Teams will retain control over editorial and commerce decisions, though the NFL will offer editorial advice tied to its own data analysis.

 

“We as a best practice will make recommendations to them based on data we will see across 32 clubs or based on studies we have done,” said George Scott, NFL Media’s general manager of the Club Sites group. As an example, he said NFL Media might see a club gaining traction with a video series, and the league might recommend to a similar team that it should also produce them.

 

The key driver behind the relaunch is making the sites better formatted for mobile devices. Five years ago, more than half of the clicks on team websites came from desktop. Today, that figure has fallen precipitously, with mobile visitors now making up over 70 percent, Scott said. So that led to a mobile-first mentality.

 

“We had a mobile version of the sites, but it wasn’t responsive,” he said. “So, you had a desktop experience, and you had a mobile experience. Now if you are on your desktop and you shrink that site down, it will snap to a mobile version if you narrow the width of the site. That is the big difference. With one experience you can make it work for both desktop and mobile versus having to publish two separate sites basically.”

 

Many other leading sports websites, including ESPN, have similarly moved in recent years to designs that work well on smartphones and tablets as mobile-based traffic continues to surge. 

 

Between August and January, the average monthly unique visitors to NFL team sites were 21.3 million, and to NFL.com 33.6 million. While Scott would not offer a figure, he said he expects those figures will grow because of the relaunch.

 

Bruin Sports Capital’s Deltatre is serving as the back-end provider for the project, having built the content management system that is underpinning the new websites.

 

Beyond making the sites easier to read on mobile devices, producing the content will be more efficient.

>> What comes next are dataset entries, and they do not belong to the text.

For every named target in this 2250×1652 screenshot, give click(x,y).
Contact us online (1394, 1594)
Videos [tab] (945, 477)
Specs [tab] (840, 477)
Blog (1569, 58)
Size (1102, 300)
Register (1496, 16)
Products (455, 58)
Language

Staffers will be able to use phones and iPads now to file content.

 

“Our authors can file content in a more timely manner,” said Kenton Olson, the Seahawks’ director of digital and emerging media. “But also down the line as the way people consume content becomes a little bit more fragmented, we are going to be able to syndicate our content to other places.” By this he means devices such as connected TVs and even future technologies, as content can now adapt visually to any device.

 

The team sites will look and feel more like NFL.com, though clubs will have the flexibility to alter the format. “There is definitely a common framework for all 32 teams,” Olson said. “But we have freedom within that framework.”

 

Certain elements like fonts and navigational tools will always be the same site to site. Video player speeds will also be far quicker.

 

Deltatre’s technology serving as the back-end system for the website enhances the existing relationship between Bruin and the NFL. Bruin also has a large role with NFL On Location, the NFL’s corporate hospitality business, and is marketing GamePass in Europe. GamePass offers live games in season overseas.

 

Staff writer Eric Fisher contributed to this report.